- _Instructions for the task_
Reproduce the listing from the line with "The width and" to the line with "Image resolution: width=720", switching "tab" to "section" and keeping everything else the same.

>> BEGIN Dataset content

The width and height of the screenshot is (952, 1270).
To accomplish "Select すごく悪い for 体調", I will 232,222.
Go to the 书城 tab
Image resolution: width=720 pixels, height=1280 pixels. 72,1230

>> END Dataset content
>> BEGIN Dataset content

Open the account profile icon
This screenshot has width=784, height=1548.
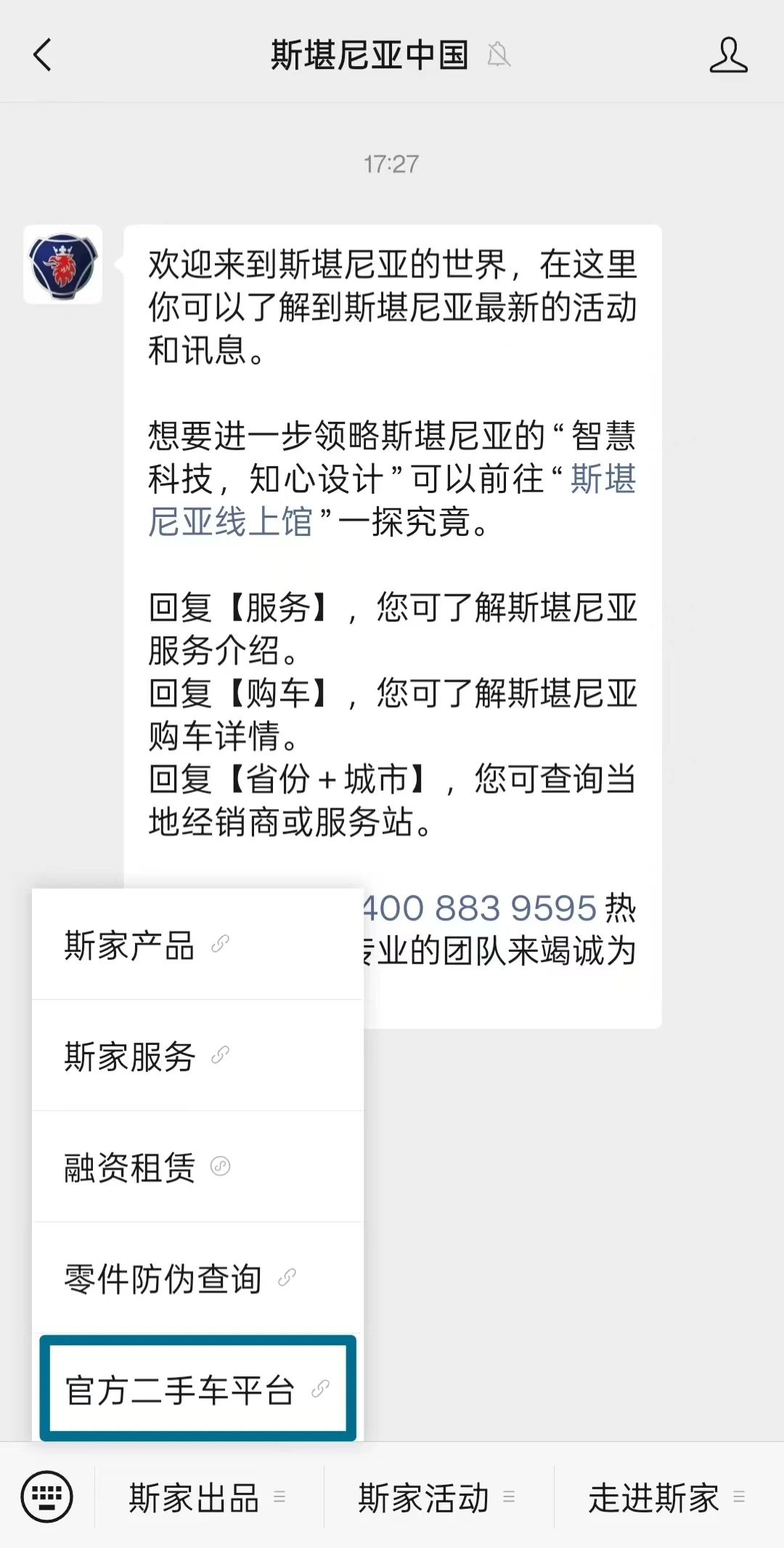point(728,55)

>> END Dataset content

- _Response to this task_
The width and height of the screenshot is (952, 1270).
To accomplish "Select すごく悪い for 体調", I will 232,222.
Go to the 书城 section
Image resolution: width=720 pixels, height=1280 pixels. 72,1230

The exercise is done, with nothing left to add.